Your verification ID is: guDlT7MCuIOFFHSbB3jPFN5QLaQ Big Computing: Sabermeterics to predict pitching injury

Wednesday, June 22, 2011

Sabermeterics to predict pitching injury

I just finished The Extra 2% by Jonah Keri on the raise of Sabermetrics at the Tampa Bay Rays, and the resulting World Series that it won them. It is a quick read and a great introduction to the business of Baseball and how MLB teams have incorporated Sabermetrics into their management on recent years.

I met Keri up at the Sabermetric seminar at Harvard which was a fundraiser for the Dana Faber Cancer Institute. I believe they are going to do it again next year, and I strongly encourage anyone interested in Sabermetrics to go. It was my first time talking to people about sports statistics instead of running models and playing with data. Again if it happens again next year go!

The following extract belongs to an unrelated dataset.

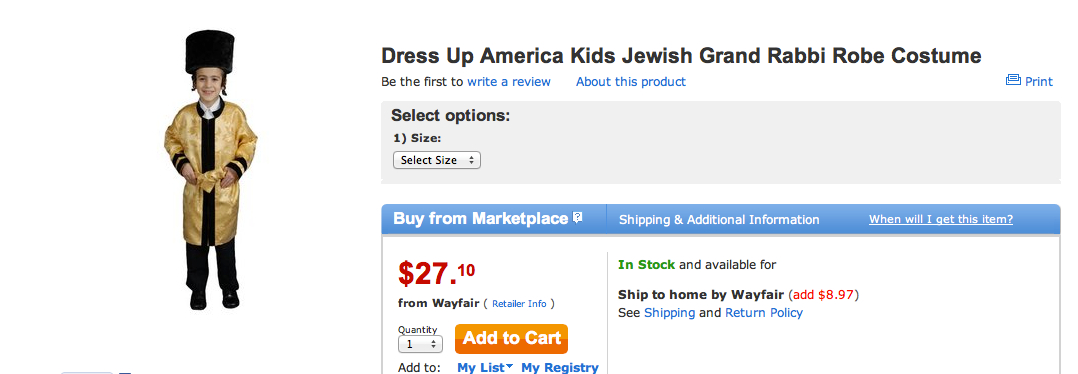Open the Quantity dropdown
This screenshot has width=1078, height=374.
(x=420, y=344)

In the last year at Bigcomputing we have done a great deal of work on predicting people's health for hospitals and healthcare companies with great success. The are a number of predictive analytics competitions that are trying to develop predictive models for things like predicting if a patient will be hospitalized within the week, month or year. The most well known of these competitions is the Heritage Health Care Prize for $3 Million dollars that is being hosted by Obviously with prizes of that size there is real potential to predict things like injury and disease.

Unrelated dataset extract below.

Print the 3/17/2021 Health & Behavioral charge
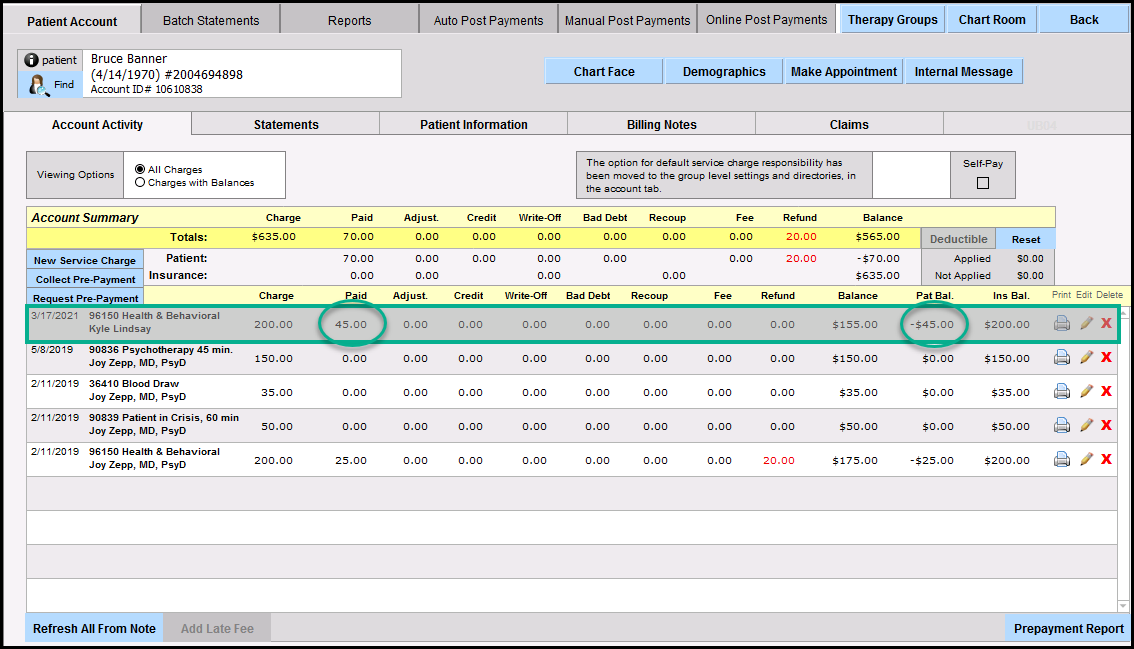coord(1062,323)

Tom Tippett, head analyst of the Boston Red Sox, talked at the seminar about what things the Red Sox look at when they evaluate a player for contract. After this talk, I asked him if there was a predictive component for injury in their sabermetric models for predicting a players future performance. He said their was not. That surprised me, because I thought it could be done with the vast amount of data that is collected on the various players.

In Jonah Keri's book the Rays hired a guy who was able to predict injury of pitchers within a short time frame based on their Pitch F/X data. Josh Kalk published an article in Hardball Times called "The Injury Zone". He was later hired by the Rays where he has continued his work on Pitch F/X data among a mountain of other things. Injury prediction based on the physical and results data openly available in baseball is possible. Maybe even more so with the confidential information the teams have access to like Trackman data and medical and scouting reports. The key is being able to incorporate this into a predictive model with the idea of predicting injury. This type of risk analysis has a lot of value when you are talking about players who make an average of around $4M a year. I also love that Kalk's boss at the Rays was James Click. Click and Kalk should always work together.


  1. If you're able to mesh your previous injury prediction modeling with the baseball side, let me know. Fascinating topic, and obviously I'd love to learn more. Thanks!

  2. I have done some work on it, but the problem I run into is the confidential nature of the data. I think if we end up doing more work on it will be with a team because it is the only way I can get the data I think I need and the right to use it. The Kaggle competition is still going to happen. I really enjoyed you book. Good stuff!